A slychac syczenie po wyłączeniu samochodu?
: wt kwie 17, 2007 12:13
autor: fantomas00
Po wyłączeniu silnika i podczas biegu jałowego nie słychać żadnego syczenia. Ten dźwięk jest podobny do łożyska w którym rozwalił się wianek i kulki uderzają o siebie i powodują hałas.
: wt kwie 17, 2007 12:29
autor: cowboy
a może turbina zaczyna skamlec
: wt kwie 17, 2007 22:34
autor: fantomas00
Dziś byłem u znajomego mechanika i odkrył przyczynę syczenia. Diagnoza: dziura w intercoolerze przez które ucieka doładowane powietrze. Rada: wykryć i usunąć nieszczelność.
: śr kwie 18, 2007 08:26
autor: cowboy
fantomas00 pisze:Dziś byłem u znajomego mechanika i odkrył przyczynę syczenia. Diagnoza: dziura w intercoolerze przez które ucieka doładowane powietrze. Rada: wykryć i usunąć nieszczelność.
to nie rada - to
KONIECZNOŚĆ jeśli Ci turbina miła
wykryć już nie musisz, bo jak napisałeś znaleźliście dziure w IC
: śr kwie 18, 2007 21:41
autor: research1
Ja tez mam podobny problem ze przy dodaniu gazu na biegu słychac dziwne syczenie. Na jałowym nawet przy gazowaniu nie słychac. Niestety nieszczelnosci nie wykryłem, wiec chyba pozostaje mi udanie sie do warsztatu. Ile kosztuje taka usługa mniej wiecej? Auto nic na mocy nie straciło, dzisiaj jechałem 190km/h w 3 osoby i jeszcze troszke sie dało rozpedzic ale brakło miejsca. Czy jezdzenie w takim stanie moze jakos uszkodzic turbine lub cos innego?

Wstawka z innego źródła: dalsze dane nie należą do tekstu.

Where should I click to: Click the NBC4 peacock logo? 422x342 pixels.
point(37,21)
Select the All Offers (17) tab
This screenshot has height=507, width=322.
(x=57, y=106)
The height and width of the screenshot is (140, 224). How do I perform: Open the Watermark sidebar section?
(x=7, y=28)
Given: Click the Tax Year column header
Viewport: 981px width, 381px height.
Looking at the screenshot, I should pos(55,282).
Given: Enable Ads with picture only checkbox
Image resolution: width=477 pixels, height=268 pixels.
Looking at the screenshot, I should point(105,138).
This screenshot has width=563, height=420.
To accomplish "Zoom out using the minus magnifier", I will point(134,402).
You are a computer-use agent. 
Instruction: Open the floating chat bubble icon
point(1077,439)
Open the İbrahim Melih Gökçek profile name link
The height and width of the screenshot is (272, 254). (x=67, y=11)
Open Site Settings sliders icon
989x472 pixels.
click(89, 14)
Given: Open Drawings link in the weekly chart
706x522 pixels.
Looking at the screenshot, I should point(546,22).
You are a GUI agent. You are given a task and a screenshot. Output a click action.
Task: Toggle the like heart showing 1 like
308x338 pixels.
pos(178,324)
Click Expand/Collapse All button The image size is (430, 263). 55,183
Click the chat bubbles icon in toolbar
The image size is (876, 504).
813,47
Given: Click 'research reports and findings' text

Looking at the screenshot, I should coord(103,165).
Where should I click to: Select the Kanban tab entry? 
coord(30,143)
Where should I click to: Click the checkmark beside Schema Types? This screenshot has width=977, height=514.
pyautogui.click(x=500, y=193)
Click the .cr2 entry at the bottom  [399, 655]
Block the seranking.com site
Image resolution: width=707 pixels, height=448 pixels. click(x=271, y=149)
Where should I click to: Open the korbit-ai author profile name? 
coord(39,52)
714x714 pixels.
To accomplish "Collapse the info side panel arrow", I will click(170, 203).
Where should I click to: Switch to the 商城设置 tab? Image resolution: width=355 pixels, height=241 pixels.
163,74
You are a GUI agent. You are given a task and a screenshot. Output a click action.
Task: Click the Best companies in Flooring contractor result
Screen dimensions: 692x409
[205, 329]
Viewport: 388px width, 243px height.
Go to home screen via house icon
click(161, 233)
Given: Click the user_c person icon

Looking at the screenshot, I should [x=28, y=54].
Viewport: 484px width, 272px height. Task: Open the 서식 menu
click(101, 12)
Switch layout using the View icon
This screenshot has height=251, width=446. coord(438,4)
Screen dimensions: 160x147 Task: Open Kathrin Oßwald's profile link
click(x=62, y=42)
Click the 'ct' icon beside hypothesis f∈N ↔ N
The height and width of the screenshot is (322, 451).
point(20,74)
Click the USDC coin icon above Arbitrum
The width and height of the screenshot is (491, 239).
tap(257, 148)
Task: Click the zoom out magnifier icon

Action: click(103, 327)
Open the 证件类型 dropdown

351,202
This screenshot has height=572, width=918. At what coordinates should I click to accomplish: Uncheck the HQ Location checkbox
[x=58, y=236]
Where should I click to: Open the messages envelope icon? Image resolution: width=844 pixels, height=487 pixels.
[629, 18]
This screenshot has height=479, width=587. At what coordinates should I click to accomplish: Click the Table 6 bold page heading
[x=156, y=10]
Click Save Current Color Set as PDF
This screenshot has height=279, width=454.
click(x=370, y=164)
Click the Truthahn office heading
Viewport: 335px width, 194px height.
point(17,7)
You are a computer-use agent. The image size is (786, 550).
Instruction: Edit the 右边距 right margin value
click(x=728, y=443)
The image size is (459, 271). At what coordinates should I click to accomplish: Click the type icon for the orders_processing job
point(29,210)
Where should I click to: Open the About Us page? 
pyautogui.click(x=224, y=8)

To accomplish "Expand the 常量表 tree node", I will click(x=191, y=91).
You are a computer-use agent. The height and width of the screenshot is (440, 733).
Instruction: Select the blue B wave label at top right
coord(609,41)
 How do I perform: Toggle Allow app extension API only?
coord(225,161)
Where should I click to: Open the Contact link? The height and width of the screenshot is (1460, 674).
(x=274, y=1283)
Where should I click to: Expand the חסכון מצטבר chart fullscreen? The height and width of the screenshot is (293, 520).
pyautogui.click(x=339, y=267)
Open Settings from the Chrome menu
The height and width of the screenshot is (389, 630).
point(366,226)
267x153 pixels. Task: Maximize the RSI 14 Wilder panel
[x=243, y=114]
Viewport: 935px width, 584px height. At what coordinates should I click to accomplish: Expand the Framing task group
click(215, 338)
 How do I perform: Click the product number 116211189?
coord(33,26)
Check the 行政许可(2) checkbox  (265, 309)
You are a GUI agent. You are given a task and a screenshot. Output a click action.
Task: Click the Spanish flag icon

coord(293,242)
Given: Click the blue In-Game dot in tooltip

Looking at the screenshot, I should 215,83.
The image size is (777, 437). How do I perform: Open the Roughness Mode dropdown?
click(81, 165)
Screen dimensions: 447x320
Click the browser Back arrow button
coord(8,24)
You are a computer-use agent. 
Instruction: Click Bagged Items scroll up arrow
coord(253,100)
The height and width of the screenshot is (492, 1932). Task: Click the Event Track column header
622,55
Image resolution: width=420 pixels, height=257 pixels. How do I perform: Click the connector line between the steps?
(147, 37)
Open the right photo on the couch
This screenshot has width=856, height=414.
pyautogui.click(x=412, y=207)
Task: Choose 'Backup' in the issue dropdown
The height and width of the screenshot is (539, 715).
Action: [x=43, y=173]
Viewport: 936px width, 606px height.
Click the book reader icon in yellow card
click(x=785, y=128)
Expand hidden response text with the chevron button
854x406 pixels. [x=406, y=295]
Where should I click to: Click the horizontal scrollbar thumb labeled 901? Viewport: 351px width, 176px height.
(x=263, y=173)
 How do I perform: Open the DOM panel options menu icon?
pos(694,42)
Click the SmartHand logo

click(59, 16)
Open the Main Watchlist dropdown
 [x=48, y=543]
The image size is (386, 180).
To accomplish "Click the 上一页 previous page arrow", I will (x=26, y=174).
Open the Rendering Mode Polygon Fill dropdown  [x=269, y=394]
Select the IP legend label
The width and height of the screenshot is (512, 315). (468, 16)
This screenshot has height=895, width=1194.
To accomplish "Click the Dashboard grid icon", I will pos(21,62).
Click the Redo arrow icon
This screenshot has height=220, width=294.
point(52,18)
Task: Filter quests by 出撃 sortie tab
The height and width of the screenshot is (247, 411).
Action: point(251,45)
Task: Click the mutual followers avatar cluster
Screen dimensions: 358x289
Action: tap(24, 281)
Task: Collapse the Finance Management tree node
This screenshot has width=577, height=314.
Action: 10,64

[ Dodano: Pon Kwi 23, 2007 21:41 ]
czy ktoś jest w stanie odpowiedz na moje pytania?
: pn maja 07, 2007 17:04
autor: ryger
research1 uporałeś sie z problemem syczenia? U mnie zrobiło sie identycznie z dnia na dzien. Na jałowym jak go gazuje to nic, a podczas jazdy przy wkrecaniu na obroty slychac jakies dziwne szyczenie. Wykryłeś co to jest??
: pn maja 07, 2007 17:29
autor: twardy
ryger pisze:slychac jakies dziwne szyczenie.
słychac zasysane powietrze przez turbine , nie ma się czym przejmowac jesli turbo nie gwiżdze zbyt mocno. Jak zacznie mocno gwizdac to trzeba bedzie sie rozgladac za nowa suszarka.
: pn maja 07, 2007 17:45
autor: ryger
Dla mnie to gwizdze zbyt glosno. Dziwi mnie fakt,ze wczoraj wieczorem jeszcze wszystko bylo ok a dzis rano juz nie, I dlaczego to gwizdze tylko podczas jazdy a na postoju przy gazowaniu nie? Przeciez jak na jalowym sie wcisnie w podloge, to turbo tez sie zalacza!
: pn maja 07, 2007 19:18
autor: cowboy
ryger pisze:Przeciez jak na jalowym sie wcisnie w podloge, to turbo tez sie zalacza!
turbo się nie wyłacza
ale od obciążeniem nadmucha tyle że zaczyna syczeć - czyli powietrze ucieka przez nieszczelność...
na jałowym tylko lekko się wskaźnik wychyla
nie ma sensu butować na jałowym, bo do wkręcenia na obroty silnikowi nie potrzeba doładowania
: pn maja 07, 2007 20:10
autor: ryger
Juz znalazłem: była pęknięta guma, która łączyła kolektor ssący z jedną z tych długich rur, która idzie od intercooler'a
narazie zakleilem tasma patex a jutro zmienie gumę. Dzięki za porady!!